Dataset records:

= = = = = = =

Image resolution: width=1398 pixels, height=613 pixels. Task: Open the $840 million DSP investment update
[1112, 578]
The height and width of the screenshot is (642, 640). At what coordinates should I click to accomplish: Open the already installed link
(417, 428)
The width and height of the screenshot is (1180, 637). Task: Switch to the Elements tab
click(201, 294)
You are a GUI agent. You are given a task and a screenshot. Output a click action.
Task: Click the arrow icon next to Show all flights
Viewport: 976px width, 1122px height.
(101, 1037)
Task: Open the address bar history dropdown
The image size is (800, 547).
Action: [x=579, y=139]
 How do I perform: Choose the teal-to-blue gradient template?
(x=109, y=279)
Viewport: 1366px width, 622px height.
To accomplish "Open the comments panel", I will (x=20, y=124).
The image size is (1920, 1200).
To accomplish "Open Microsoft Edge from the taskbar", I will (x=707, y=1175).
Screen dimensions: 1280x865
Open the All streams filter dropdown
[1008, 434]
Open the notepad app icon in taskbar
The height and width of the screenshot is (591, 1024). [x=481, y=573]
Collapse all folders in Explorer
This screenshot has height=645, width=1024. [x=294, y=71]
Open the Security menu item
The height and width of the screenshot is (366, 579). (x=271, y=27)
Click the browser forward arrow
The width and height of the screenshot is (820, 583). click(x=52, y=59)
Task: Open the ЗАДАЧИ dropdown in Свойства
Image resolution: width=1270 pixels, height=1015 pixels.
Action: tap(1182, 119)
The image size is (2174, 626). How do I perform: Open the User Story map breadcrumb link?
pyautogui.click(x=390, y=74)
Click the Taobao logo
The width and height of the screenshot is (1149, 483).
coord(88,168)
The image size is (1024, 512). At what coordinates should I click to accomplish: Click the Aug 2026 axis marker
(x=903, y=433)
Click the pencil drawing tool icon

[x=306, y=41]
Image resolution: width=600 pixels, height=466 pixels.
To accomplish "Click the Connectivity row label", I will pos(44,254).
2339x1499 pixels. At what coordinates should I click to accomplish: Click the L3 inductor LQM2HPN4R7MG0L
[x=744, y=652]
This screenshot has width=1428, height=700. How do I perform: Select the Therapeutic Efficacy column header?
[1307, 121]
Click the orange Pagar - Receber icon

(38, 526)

= = = = = = =

• Exercise goal: Having read the entries above, set each one down again exactly.

• Solution for this problem:
Image resolution: width=1398 pixels, height=613 pixels. Task: Open the $840 million DSP investment update
[1112, 578]
The height and width of the screenshot is (642, 640). At what coordinates should I click to accomplish: Open the already installed link
(417, 428)
The width and height of the screenshot is (1180, 637). Task: Switch to the Elements tab
click(201, 294)
You are a GUI agent. You are given a task and a screenshot. Output a click action.
Task: Click the arrow icon next to Show all flights
Viewport: 976px width, 1122px height.
(101, 1037)
Task: Open the address bar history dropdown
The image size is (800, 547).
Action: [x=579, y=139]
 How do I perform: Choose the teal-to-blue gradient template?
(x=109, y=279)
Viewport: 1366px width, 622px height.
To accomplish "Open the comments panel", I will (x=20, y=124).
The image size is (1920, 1200).
To accomplish "Open Microsoft Edge from the taskbar", I will (x=707, y=1175).
Screen dimensions: 1280x865
Open the All streams filter dropdown
[1008, 434]
Open the notepad app icon in taskbar
The height and width of the screenshot is (591, 1024). [x=481, y=573]
Collapse all folders in Explorer
This screenshot has height=645, width=1024. [x=294, y=71]
Open the Security menu item
The height and width of the screenshot is (366, 579). (x=271, y=27)
Click the browser forward arrow
The width and height of the screenshot is (820, 583). click(x=52, y=59)
Task: Open the ЗАДАЧИ dropdown in Свойства
Image resolution: width=1270 pixels, height=1015 pixels.
Action: tap(1182, 119)
The image size is (2174, 626). How do I perform: Open the User Story map breadcrumb link?
pyautogui.click(x=390, y=74)
Click the Taobao logo
The width and height of the screenshot is (1149, 483).
coord(88,168)
The image size is (1024, 512). At what coordinates should I click to accomplish: Click the Aug 2026 axis marker
(x=903, y=433)
Click the pencil drawing tool icon

[x=306, y=41]
Image resolution: width=600 pixels, height=466 pixels.
To accomplish "Click the Connectivity row label", I will pos(44,254).
2339x1499 pixels. At what coordinates should I click to accomplish: Click the L3 inductor LQM2HPN4R7MG0L
[x=744, y=652]
This screenshot has width=1428, height=700. How do I perform: Select the Therapeutic Efficacy column header?
[1307, 121]
Click the orange Pagar - Receber icon

(38, 526)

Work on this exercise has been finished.